● Excerpt to read
Louisiana must move quickly to avoid damage to its Medicaid program resulting from a sooner-than-expected end to federal assistance, state Treasurer John Kennedy said last week in outlining a 14-step plan.

The end of a temporary hike in federal funding to the state's health care system, implemented after the 2005 hurricanes, will cost the state $860 million from Medicaid's $7.7 billion budget in fiscal 2013. "We don't have years" to develop a solution, he said. "The congressional Medicaid reduction starts in October."

Gov. Bobby Jindal and his administration should have been better prepared for the program's demise, Kennedy said.

"We knew this day was coming sooner or later," he said. "It came sooner because of federal budget problems. Louisiana wasn't ready."

Kennedy said $300 million in the state capital outlay should be returned to the general fund. The money, which accumulated from previous annual surpluses, could be used for health care or to pay down existing state debt. The capital outlay fund could be replenished with proceeds from a future bond issue, he said.

The size of the 424-bed Charity Hospital under construction in New Orleans should be reduced, the treasurer said, because Jindal will not allow the state to participate in the Medicaid portion of the federal Affordable Care Act.

"If we overbuild in New Orleans, there will not be enough money left to deliver health care to the poor and uninsured in the rest of the state," Kennedy said.

● Source data
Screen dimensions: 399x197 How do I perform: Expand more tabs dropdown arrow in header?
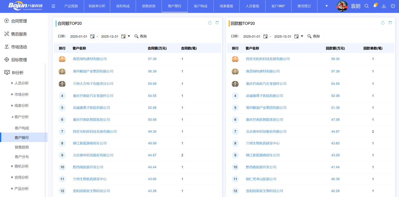point(327,6)
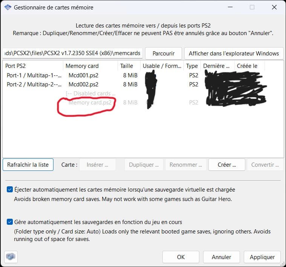The width and height of the screenshot is (286, 267).
Task: Sort list by 'Port PS2' column header
Action: click(32, 66)
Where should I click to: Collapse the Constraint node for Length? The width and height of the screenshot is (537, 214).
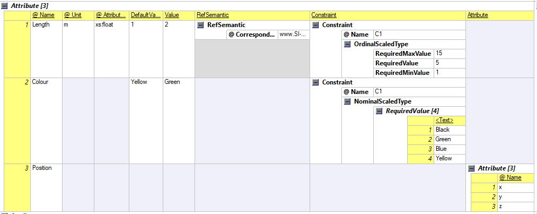(315, 25)
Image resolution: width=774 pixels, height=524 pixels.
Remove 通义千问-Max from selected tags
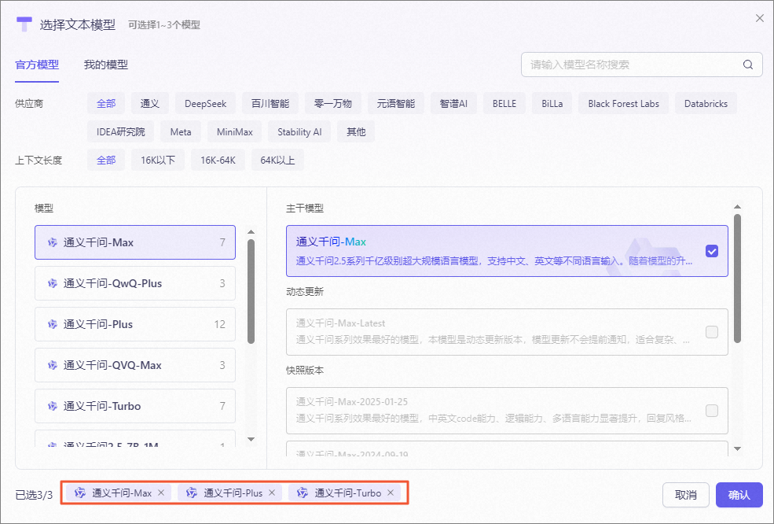click(x=161, y=493)
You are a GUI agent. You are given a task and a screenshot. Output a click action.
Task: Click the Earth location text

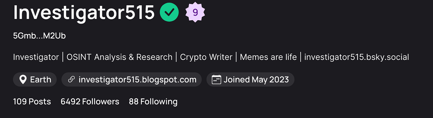pyautogui.click(x=41, y=80)
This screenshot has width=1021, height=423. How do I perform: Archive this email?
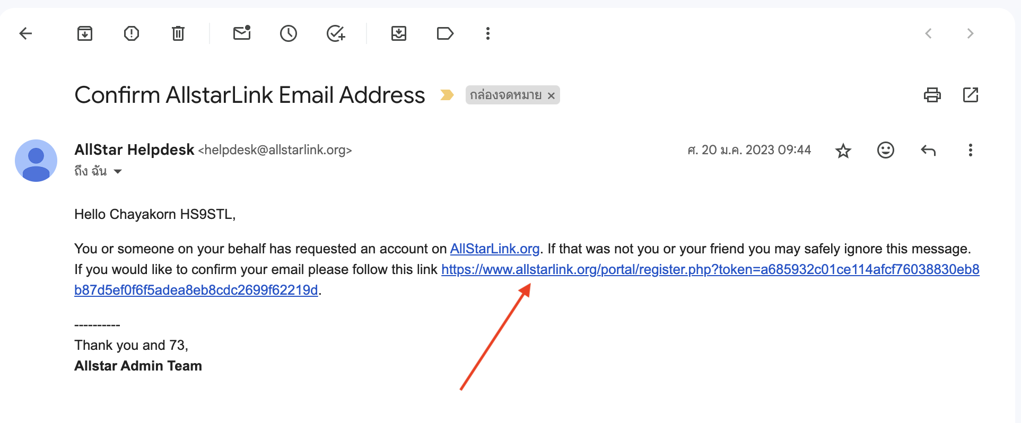pyautogui.click(x=85, y=34)
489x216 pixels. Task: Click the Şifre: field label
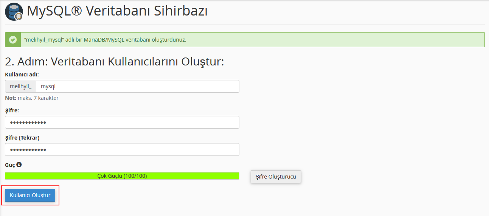click(x=12, y=110)
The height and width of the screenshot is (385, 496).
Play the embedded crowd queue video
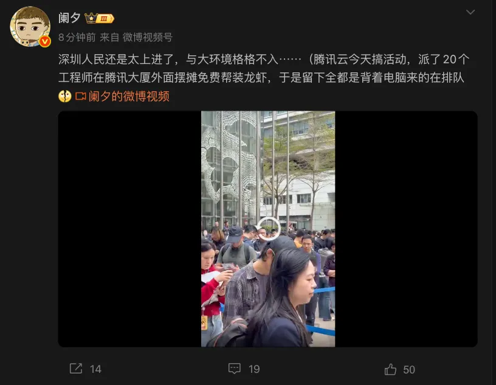268,229
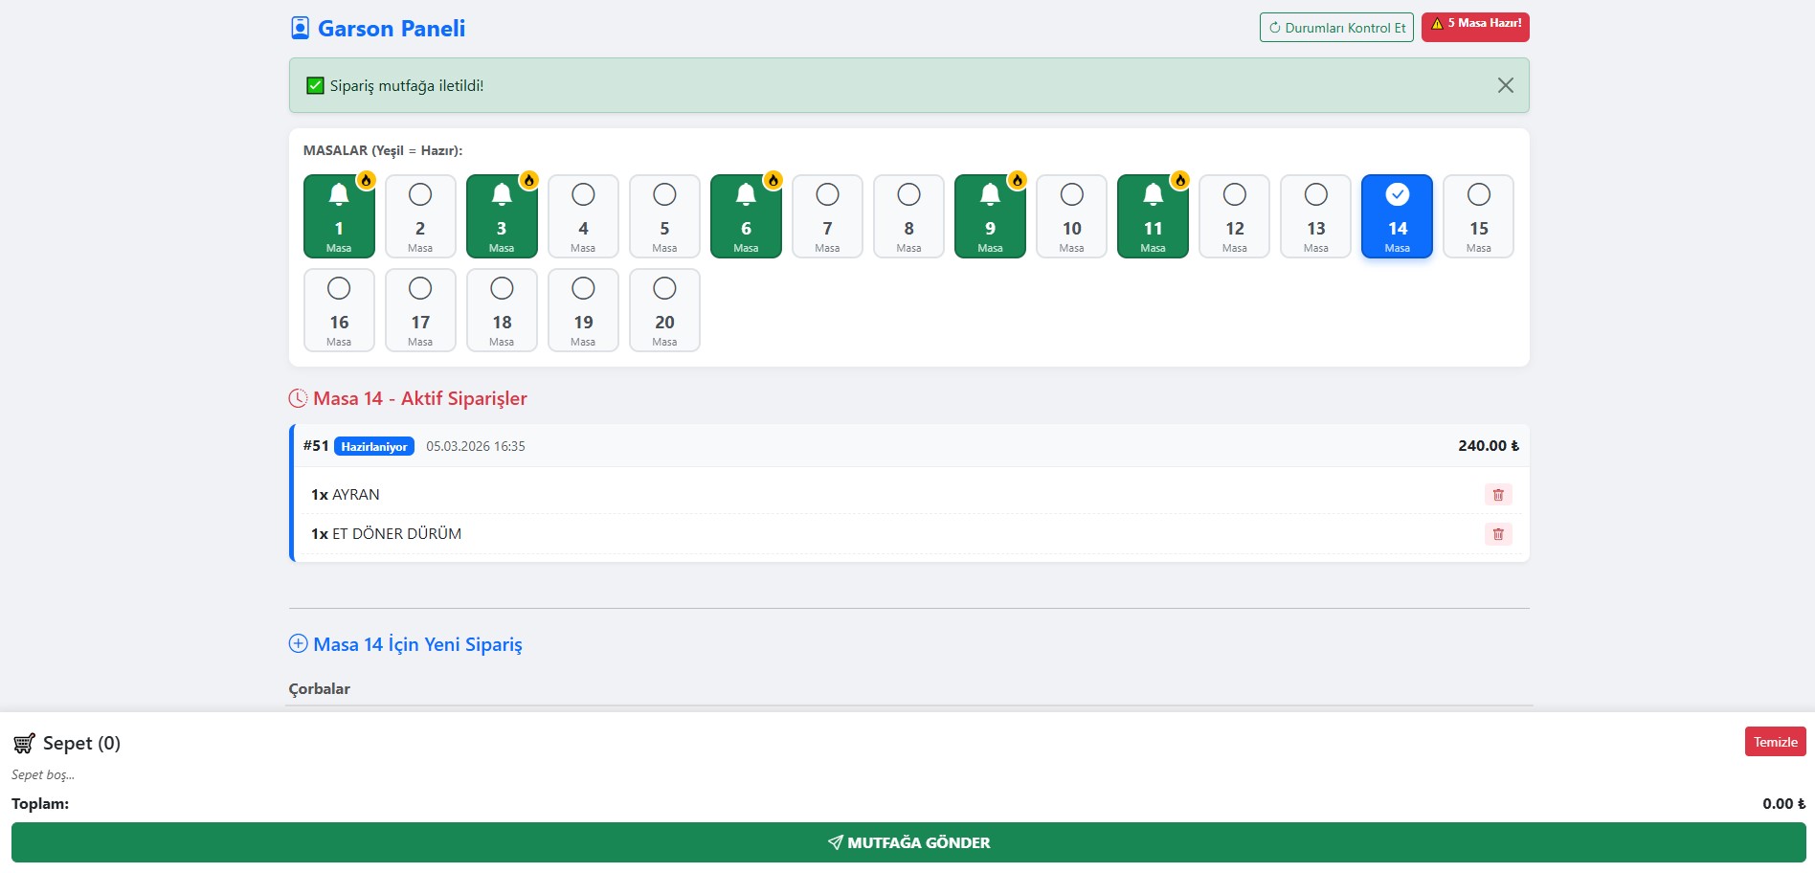Image resolution: width=1815 pixels, height=873 pixels.
Task: Remove ET DÖNER DÜRÜM using trash icon
Action: point(1498,534)
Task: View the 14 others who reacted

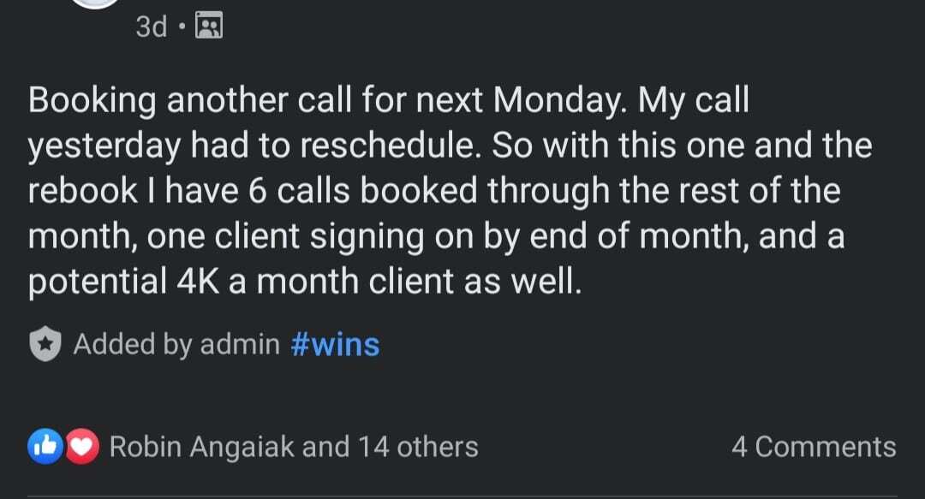Action: [418, 447]
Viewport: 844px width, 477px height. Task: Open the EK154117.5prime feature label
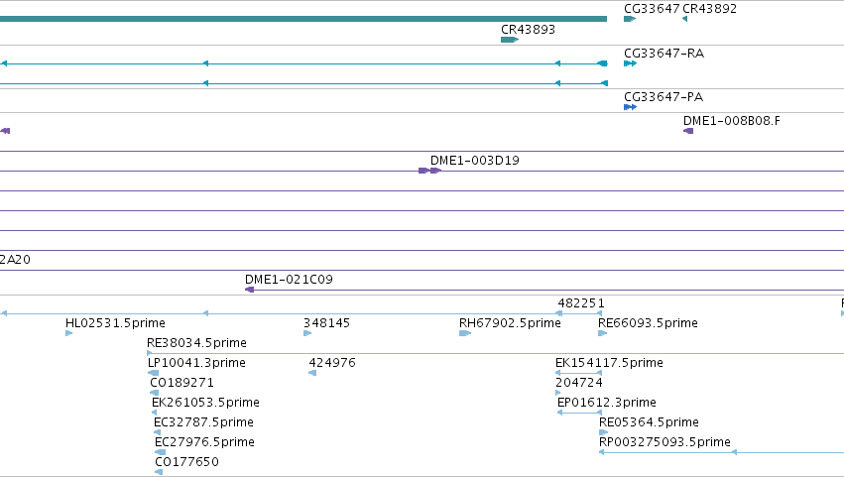coord(609,363)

● The problem
Copy the Medicaid article between "The end of a" and "demise, Kennedy said.", inclusive, renaming "Kennedy" as "the state treasurer". The items are separate from the Medicaid article and unrelated to it.

● Answer space
The end of a temporary hike in federal funding to the state's health care system, implemented after the 2005 hurricanes, will cost the state $860 million from Medicaid's $7.7 billion budget in fiscal 2013. "We don't have years" to develop a solution, he said. "The congressional Medicaid reduction starts in October."

Gov. Bobby Jindal and his administration should have been better prepared for the program's demise, the state treasurer said.